SÉNÉGAL : Bras de fer autour de l'exploitation pétrolière


Les ambitions pétrolières sénégalaises pourraient être retardées par un différend entre deux compagnies pétrolières australiennes qui se disputent l’exploitation du gisement SNE qui devait débuter en 2021. Cette brouille concerne d’un côté, Woodside Petroleum, l’un des plus importants producteurs indépendants de pétrole et de gaz d’Australie et de l’autre son concurrent FAR Ltd.
La tension entre les deux opérateurs remonte à octobre 2016, quand Woodside Energy a annoncé avoir finalisé le rachat des 35% que détenait le groupe américain ConocoPhillips dans les permis d’exploration pétrolière Rufisque Offshore, Sangomar Offshore & Sangomar Offshore Profond, situés au large du Sénégal.

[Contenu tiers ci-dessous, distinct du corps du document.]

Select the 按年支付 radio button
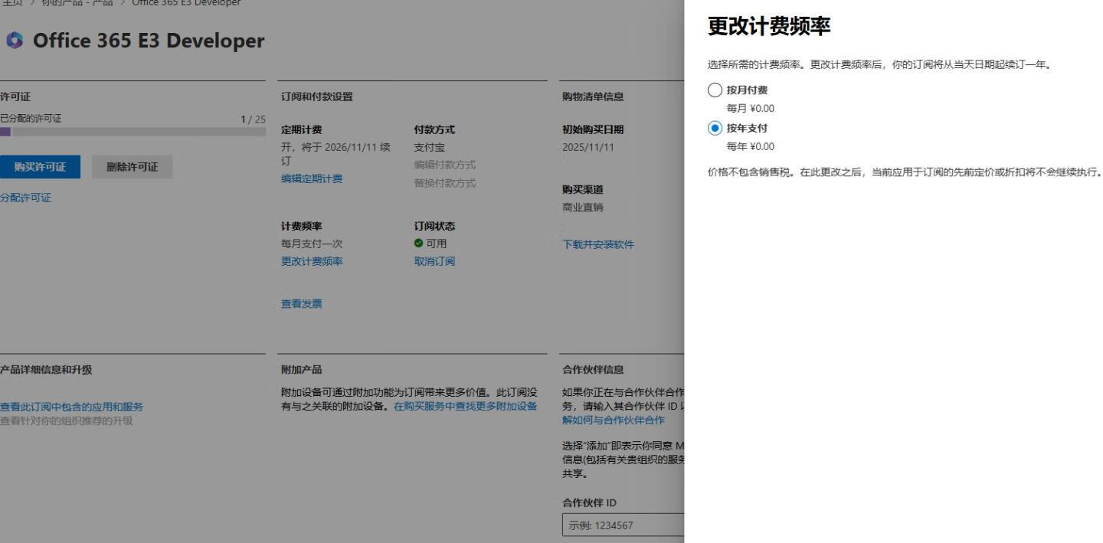pos(715,129)
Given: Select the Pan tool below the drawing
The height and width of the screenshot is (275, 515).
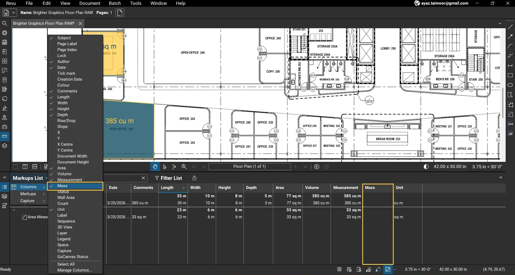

Une acquisition qui a coûté au groupe australien 350 millions de dollars, auxquels se sont ajoutés par la suite 90 millions de dollars d’ajustements complémentaires. Une opération qui a provoqué une vive réaction de FAR Limited, qui détient 15% des permis en question et revendique un droit de préemption sur les parts de ConocoPhillips.
Pour FAR Ltd qui est considérée comme un «junior pétrolier», mettre la main sur les 35% de ConocoPhilips signifierait devenir le principal actionnaire du gisement avec 50% des parts. Une position confortable qui permettrait à l’entreprise de passer à la vitesse supérieure.
Une situation qui ne semble pas voir évolué depuis, avec l’annonce publique faite récemment par FAR Limited, où le management de l’entreprise a indiqué qu’il ne soutiendrait pas les arrangements qui permettrait à Woodside de devenir opérateur du projet SNE en eaux profondes. « Woodside ne croit pas que les allégations de FAR aient un quelconque crédit », a répliqué l’entreprise dans un communiqué adressé à la bourse australienne.
FAR continue de son côté à mettre en avant son droit de préemption sur la participation de ConocoPhilips et tente également d’engager les hostilités au niveau réglementaire, en arguant que le gouvernement sénégalais n’aurait pas encore approuvé l’accord. « Ces actions menées par FAR ont mis en péril le développement en temps voulu du champ pétrolier SNE dans un nouveau bassin émergent », soutient le management de Woodside.
Pour rappel, le champ SNE disposerait d’un potentiel de production estimé à plus de 2,7 milliards de barils. En plus des deux groupes rivaux, le tour de table du projet pétrolier compte également le groupe écossais, Cairn Energy, premier actionnaire avec 40% des parts, le reste appartenant au gouvernement sénégalais (10%), via l’opérateur national Petrosen.